This report looks for the impact of transmission type (automatic Vs. manual) on vehicle Miles Per Gallon (MPG). The dataset used is Motor Trend magazine’s mtcars dataset of 1973-74 models. Multivariate regression analysis is the strategy used to build competing models in an attempt to incorporate any predictors that confound transmission’s relationship with MPG.
The report concludes, with 95% confidence, that vehicles with manual transmissions have a statistically significant advantage of between 0.05 to 5.83 MPG (holding all other predictors constant) over vehicles that have an automatic transmission. The mean advantage for manuals observed in this dataset is 2.94 MPG.
The mtcars dataset contains 32 observations across 11 variables. We take an initial look at the relationship between our focus of inquiry: MPG and Transmission Type. See the violin plot in ``1Figure 1.1 (appendix). We immediately note that there is non-constant variance between the two groups.
From the Exploratory Analysis above, we have our base model:
| Estimate | Std. Error | t value | Pr(>|t|) | |
|---|---|---|---|---|
| (Intercept) | 17.147368 | 1.124602 | 15.247492 | 0.000000 |
| amManual | 7.244939 | 1.764422 | 4.106127 | 0.000285 |
MODEL 0, mpg = 17.1 + 7.24 * amManual
Although this model suggests a significant difference of 7.24 in MPG for manual transmissions over automatics, the poor adjusted R2 value of 0.33 is cause for concern. Moreover, the non-constant variance shown in Figure 1.1 pretty much renders this model as unsuitable. We keep it around for baseline comparisons only.
In order to consider the entire spectrum of possible predictors in the dataset (all are potentials), we perform a step-wise regression on all potential predictors (mpg ~ .):
| estimate | |
|---|---|
| (Intercept) | 9.617781 |
| wt | -3.916504 |
| qsec | 1.225886 |
| amManual | 2.935837 |
The most optimal model coming out of Stepwise Addition/Elimination is:
MODEL 1: mpg = 9.62 -3.92 * wt + 1.23 * qsec + 2.94 * amManual ; adjusted R2 is 0.83.

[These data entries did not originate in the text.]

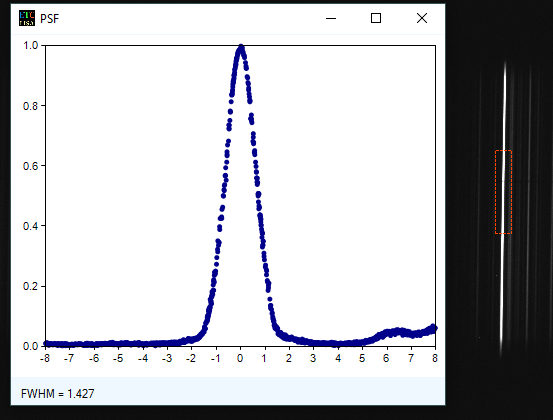
Task: Click the PSF window application icon
Action: point(27,18)
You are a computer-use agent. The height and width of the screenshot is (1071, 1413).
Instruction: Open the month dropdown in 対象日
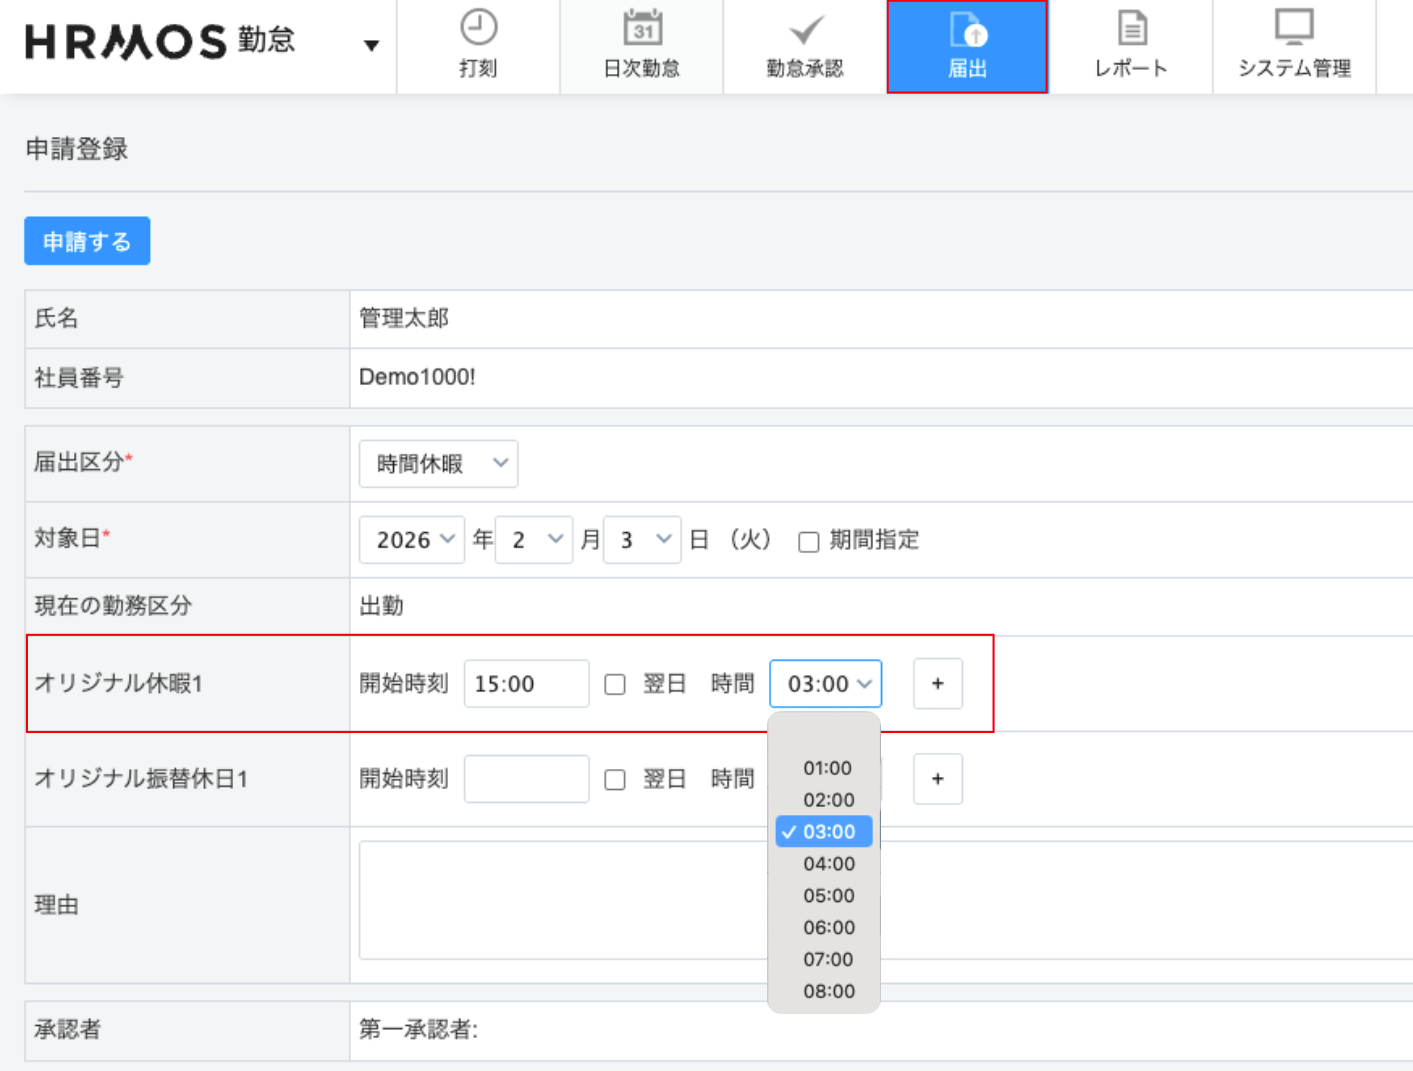[x=534, y=540]
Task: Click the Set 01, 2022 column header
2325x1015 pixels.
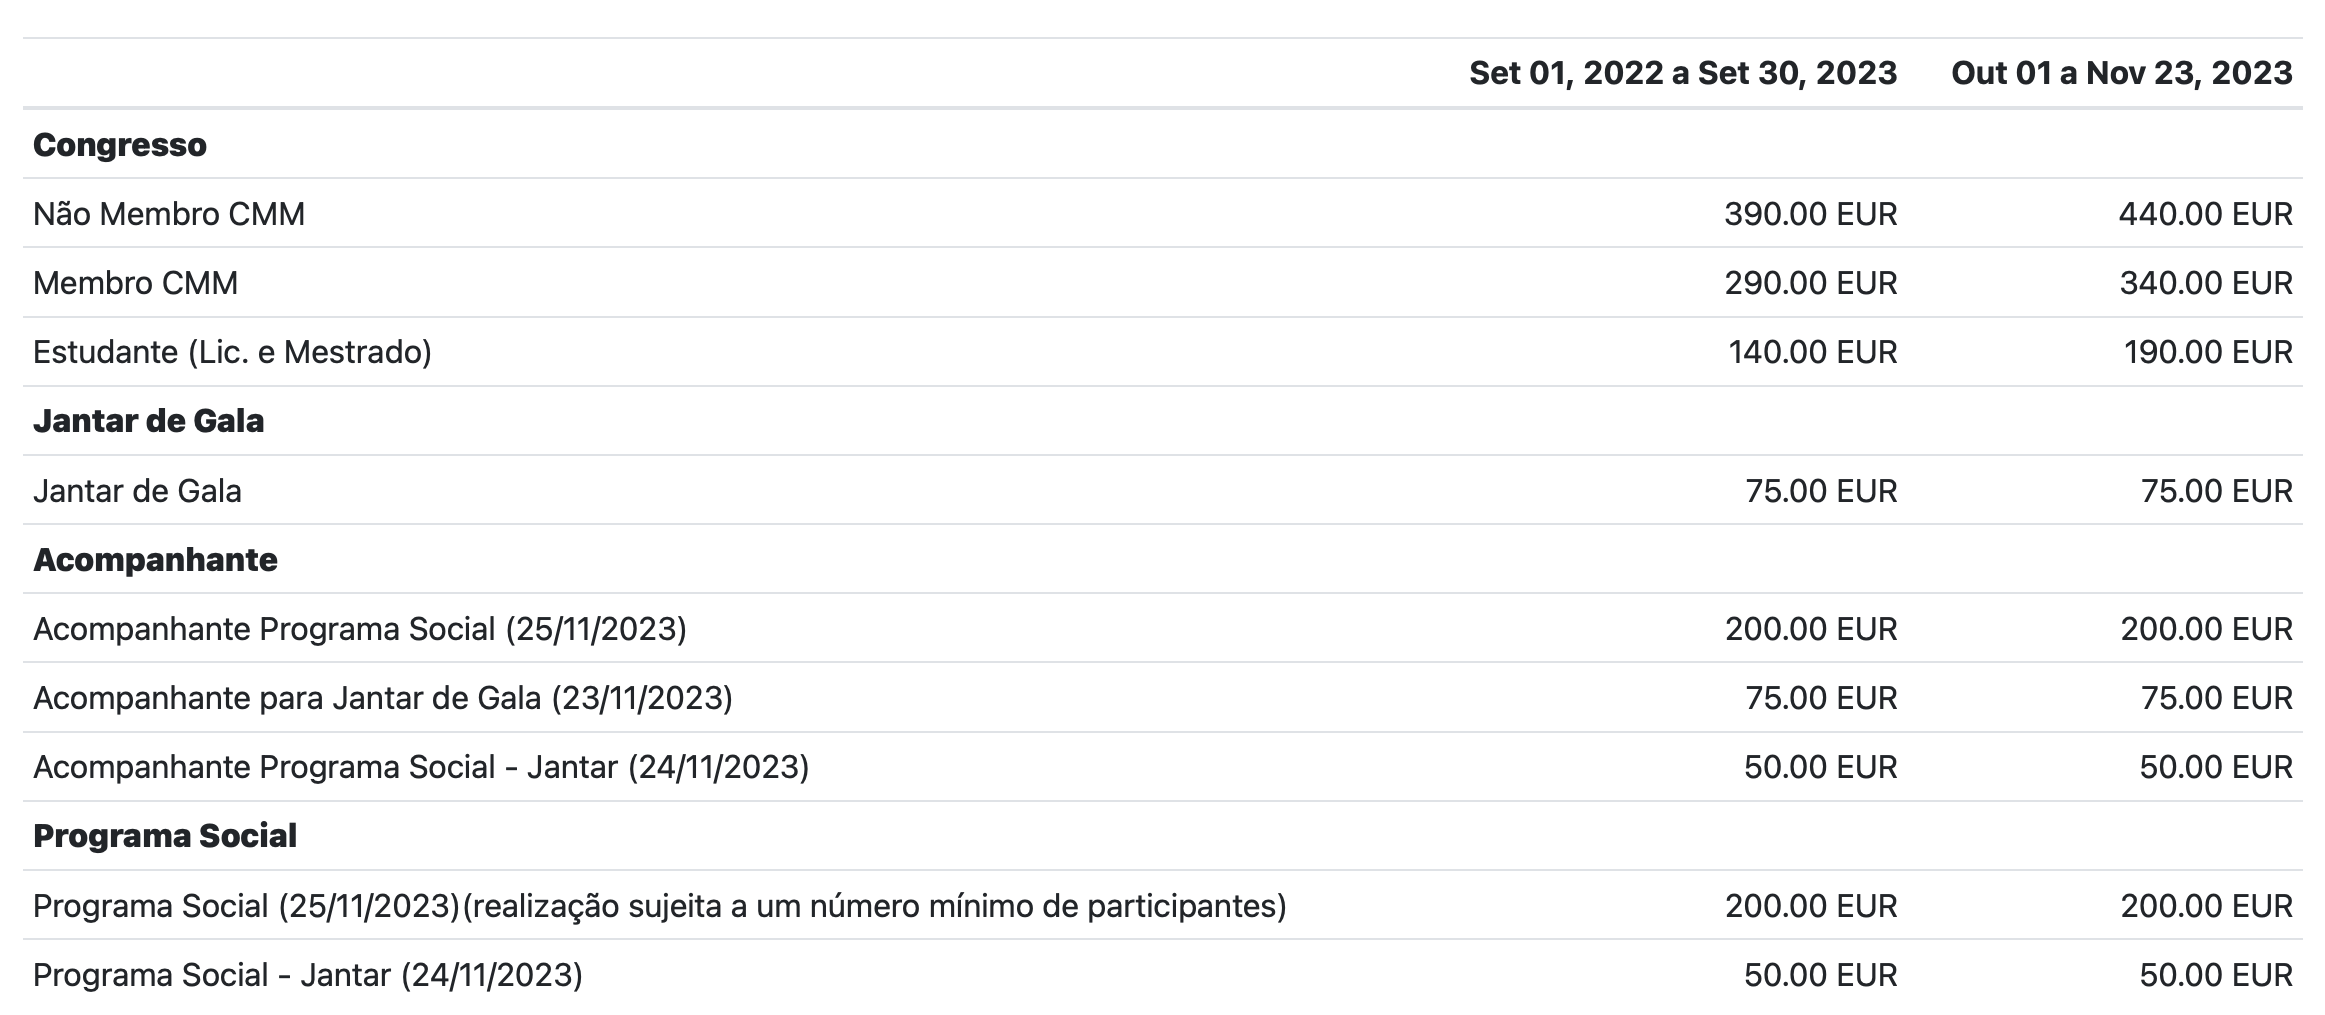Action: coord(1683,73)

Note: There’s a concern here that the mean MPG for automatic transmissions (the intercept), holding other predictors constant, is not significant.
The concern above has led us to look for yet other means of explaining confounding predictors. We turn to linear relationship with the response to help us pick likely candidates. We thus take a look at scatter plots of MPG against every potential predictor in Figure 1.2. We then select predictors based on the following criteria:
The following candidates emerge (in decreasing strength of R2): wt, cyl, disp, hp, and drat. We now use the step-wise addition/elimination process on the potential equation, \(mpg ~ am + wt + cyl + disp + hp + drat\). We get:
| estimate | |
|---|---|
| (Intercept) | 38.7517874 |
| wt | -3.1669731 |
| cyl | -0.9416168 |
| hp | -0.0180381 |
Next, we force “am” into the model, and thus extract the result from the second-last step the procedure above. Finally, we guard against multicollinearity by performing a Variance Inflation Test between the predictors and eliminating those that show an abnormal bump in standard deviation:
| SD Inf | |
|---|---|
| am | 1.595669 |
| wt | 1.997074 |
| cyl | 2.309477 |
| hp | 2.076061 |
After removing the co-dependent predictor “cyl” we finally arrive at a fairly orthogonal predictor set:
MODEL 2, mpg = 34 -3.92 * wt - 1.23 * hp + 2.94 * amManual ; adjusted R2 is 0.82.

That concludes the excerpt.